In April of 2016 I drove the 130 miles east and south from Bend, located roughly in the middle of the state, to Burns to take part in the annual Harney County Migratory Bird Festival, a favorite event of mine. So good to get away from Bend’s increasingly California- like culture. A former lumber mill town, Bend is now ultrachic, latte’d, churning with construction and growth, and teeming with self-aware forty-something bio- and high-tech CEOs. One of the fastest-growing communities in the United States, it boasts a populace remarkably unaware of the desert that surrounds them. Perhaps that’s good news for the high desert.

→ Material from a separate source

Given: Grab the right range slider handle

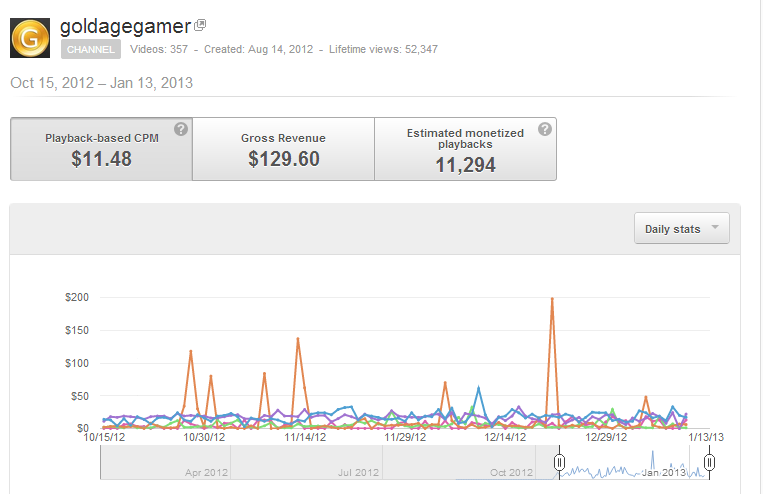Looking at the screenshot, I should tap(709, 462).
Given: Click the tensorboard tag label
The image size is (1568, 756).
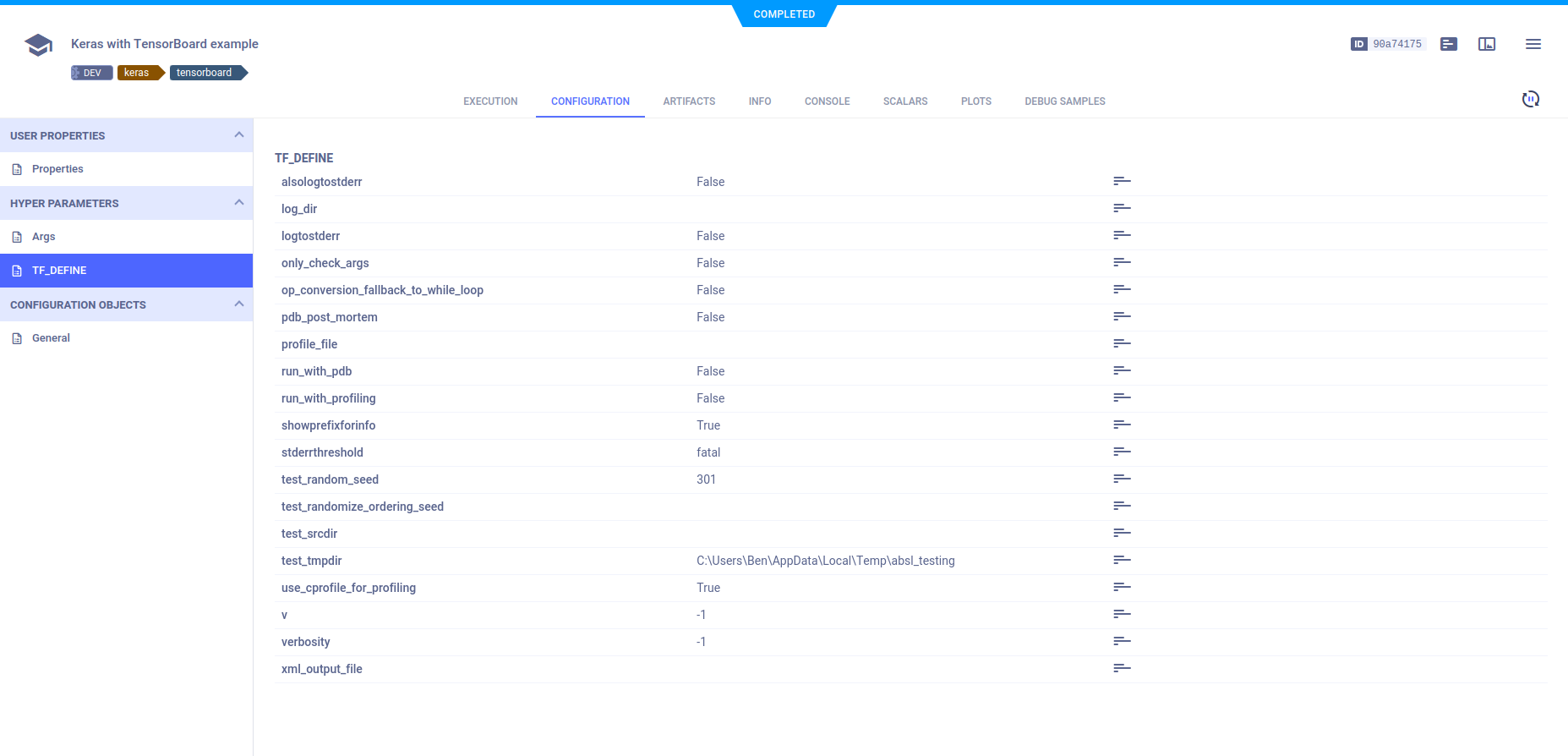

Lucky for me it’s only a matter of driving a short distance east until I am reunited with what has become my reassurance that all is right with the world: vast sagebrush flats, the echo of what used to be ocean bottom, flanked by escarpments and buttes, gnarled juniper forests, basalt canyons carved by ancient rivers. Other than power lines, and perhaps the distant silhouette of a barn or ranch house, nothing interrupts the view. Along Highway 20 between Bend and Burns, if you stop by the side of the road in the spring, the loudest sound is likely the buzzing of a fly. Artist Robert Dahl, who serves on the advisory council of Bend’s High Desert Museum, once placed a cheesy aluminum folding chair with nylon webbing in the middle of Highway 20 and sat down for the ultimate selfie and existential Christmas card: nothingness ahead, nothingness on either side, nothing to recommend going in any direction . . . or not to.
Closer to Burns the palette changes from the muted browns, grays, and ochres of the sage to bright green, evidence of spring melt and a water table that sits just below the surface of the miles and miles of pancake-flat fields. Dramatically framing them to the west is the 9,733-foot, snowcapped Steens Mountain, its southernmost side a dramatic escarpment that plummets to the Alvord Desert before sliding into base in Nevada. Ranch houses in Burns that are built on these seasonally soggy paddy flats don’t have basements. Abandoned homesteads and barns shrug their way to the earth as their underpinnings rot. The spring runoff in this landlocked basin creates perfect habitat for birds . . . and the word has spread.
The area is part of the migratory path for a huge variety of large- and small-winged victories. Birders with binoculars cruise along the dykes that frame fields of hay, alfalfa, and Timothy grass training their eyes on yellow-headed blackbirds, bitterns, meadowlarks, mergansers, egrets, and willets. Visitors learn to return the favor of an index finger lifted off the steering wheel by the rancher as they pass his oncoming pickup, his stock dog leaning into the wind teetering on bales of hay stacked in the bed of the truck. It feels like acceptance into the fraternity of those who work the land for a living. It used to be most of us could recall a relative who farmed or ranched. Not so much anymore.
What started in 1981 in the town’s grange hall, the Harney County Migratory Bird Festival now locates activities all over Burns and at favorite viewpoints within the 187,000 acres of the Malheur National Wildlife Refuge, with bird talks and guided tours held within the refuge and on adjacent ranches. You’re likely to see flocks of snow geese lifting off the greening meadows like bedsheets flapping in the wind, clusters of avocets and phalaropes probing the marshes and irrigated fields for food, squadrons of haughty white pelicans and sandhill cranes looking as regal and prehistoric as they are, their ungainly squawk matching their ungainly stride. What people come to observe and exalt is beautiful, glorious, fragile.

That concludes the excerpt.